- What the task requires: Swap "Viewport" for "Display area" in the records from the line containing "The height and width of the screenshot is (415, 769)." down through the line containing "Action: click(x=404, y=465)", and write out only those records with nothing else changed. Leave the pictures out.

— Begin Data lines —

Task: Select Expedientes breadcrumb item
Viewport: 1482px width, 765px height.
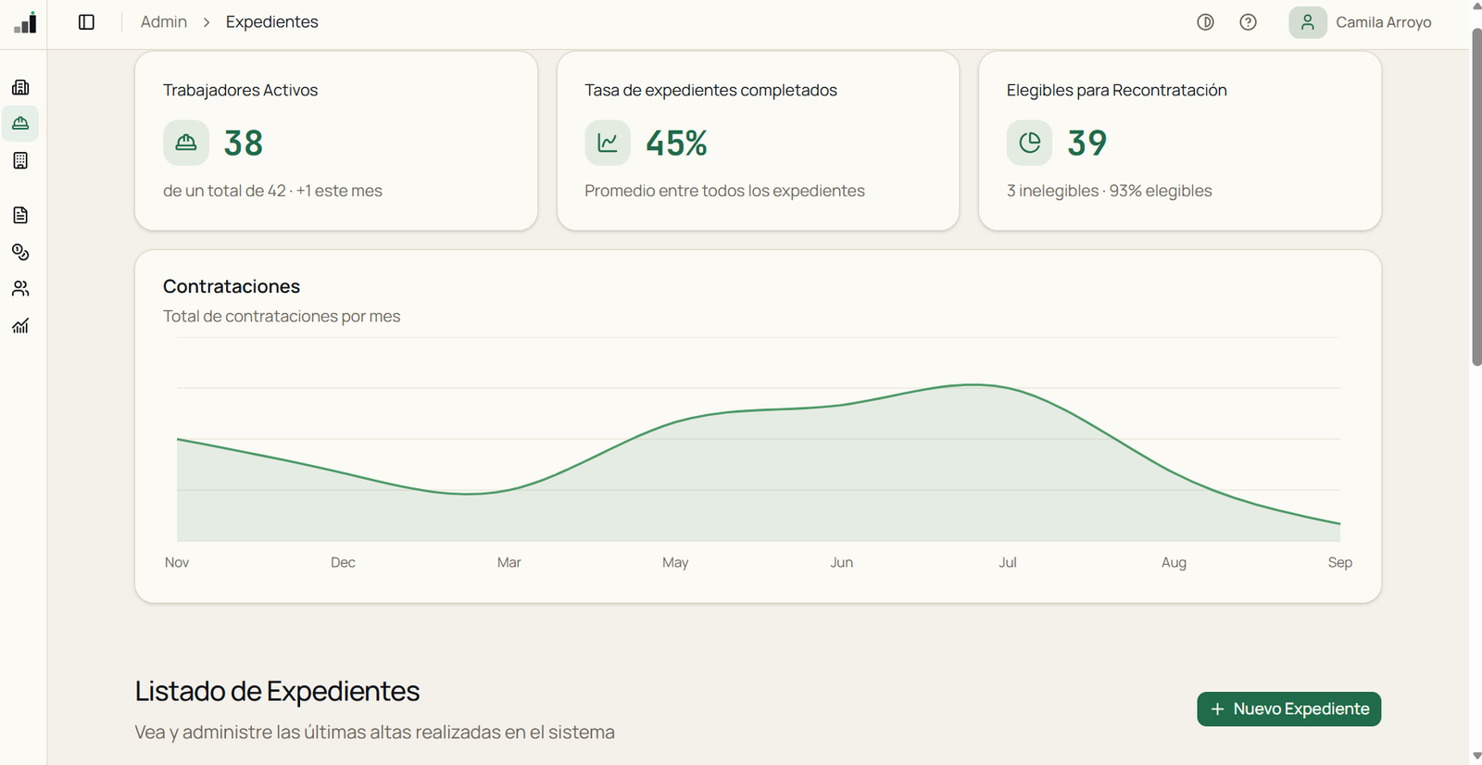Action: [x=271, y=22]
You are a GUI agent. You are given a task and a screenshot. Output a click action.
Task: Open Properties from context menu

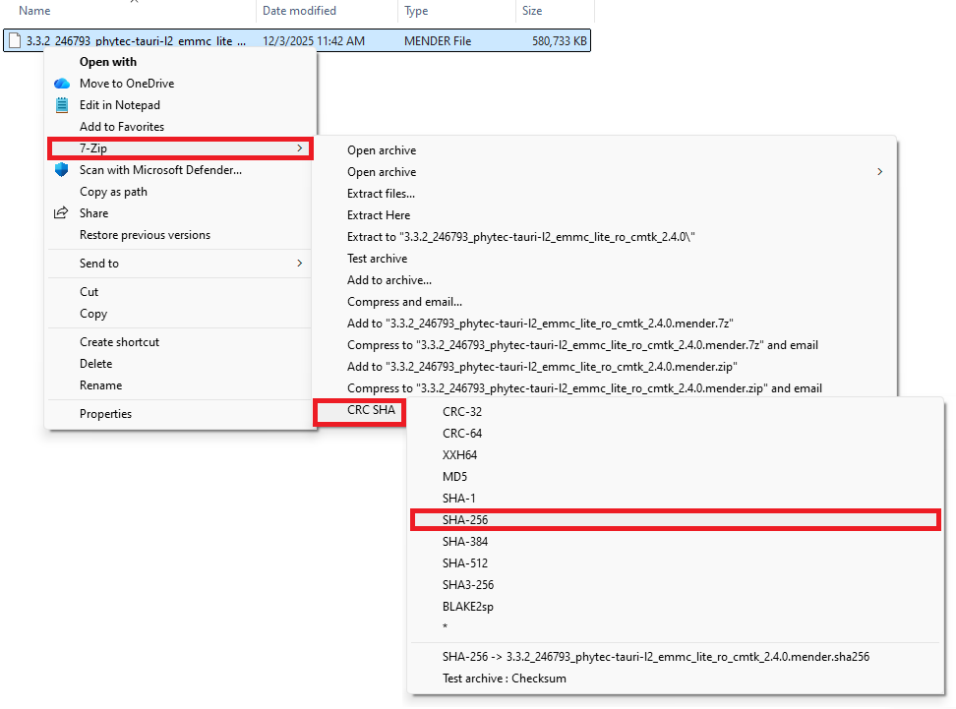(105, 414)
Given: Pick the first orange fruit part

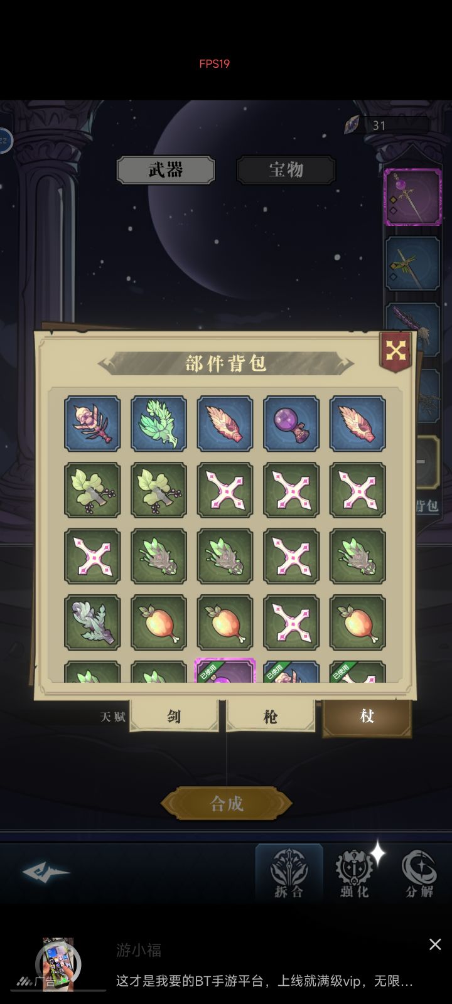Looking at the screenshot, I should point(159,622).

— End Data lines —
— Begin Data lines —

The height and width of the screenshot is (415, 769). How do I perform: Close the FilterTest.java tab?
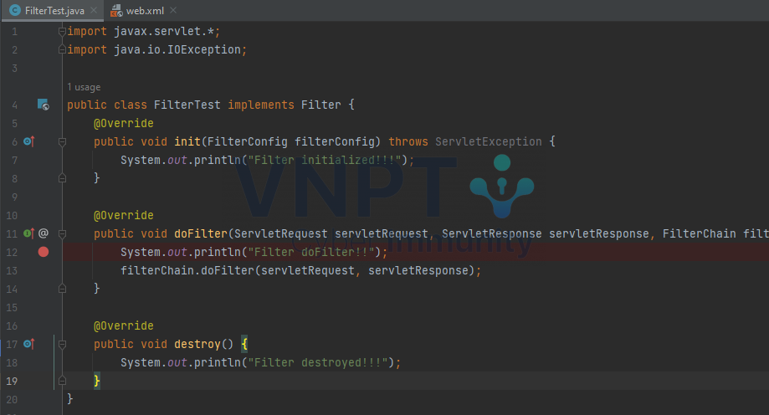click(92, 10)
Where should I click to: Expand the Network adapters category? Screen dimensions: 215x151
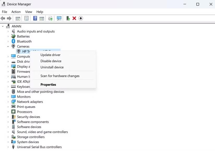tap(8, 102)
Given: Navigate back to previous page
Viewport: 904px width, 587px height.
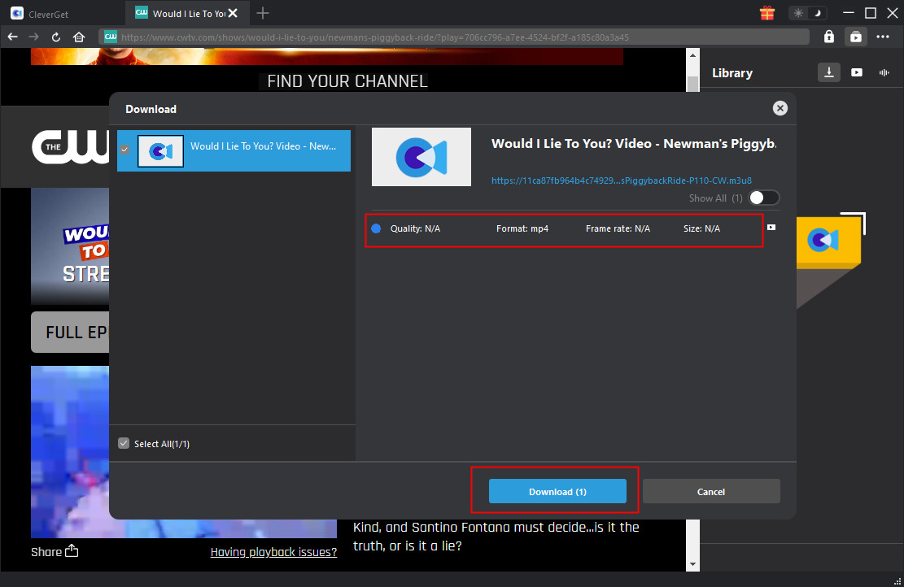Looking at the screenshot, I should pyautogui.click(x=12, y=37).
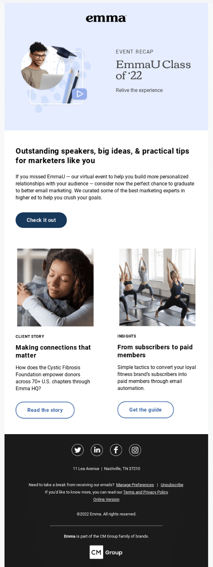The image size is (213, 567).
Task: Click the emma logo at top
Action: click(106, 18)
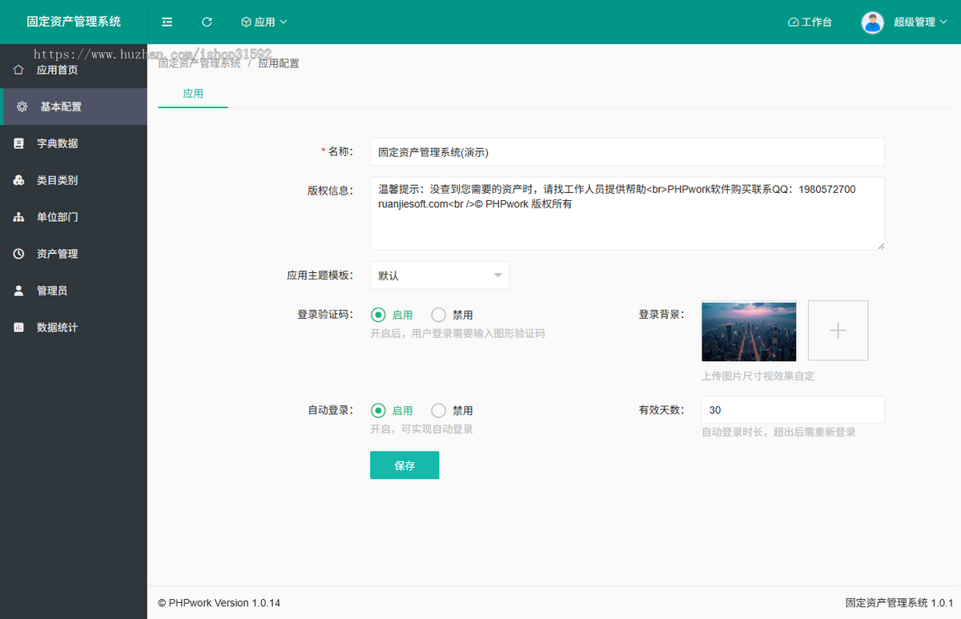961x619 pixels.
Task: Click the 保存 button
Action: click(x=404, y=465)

— End Data lines —
— Begin Data lines —

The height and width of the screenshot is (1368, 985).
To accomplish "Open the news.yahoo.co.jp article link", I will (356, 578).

— End Data lines —

- Task solution:
The height and width of the screenshot is (415, 769). How do I perform: Close the FilterTest.java tab?
click(92, 10)
Where should I click to: Expand the Network adapters category? Screen dimensions: 215x151
tap(8, 102)
Given: Navigate back to previous page
Display area: 904px width, 587px height.
Looking at the screenshot, I should pyautogui.click(x=12, y=37).
The image size is (213, 567).
Task: Click the emma logo at top
Action: click(106, 18)
961x619 pixels.
Task: Click the 保存 button
Action: click(x=404, y=465)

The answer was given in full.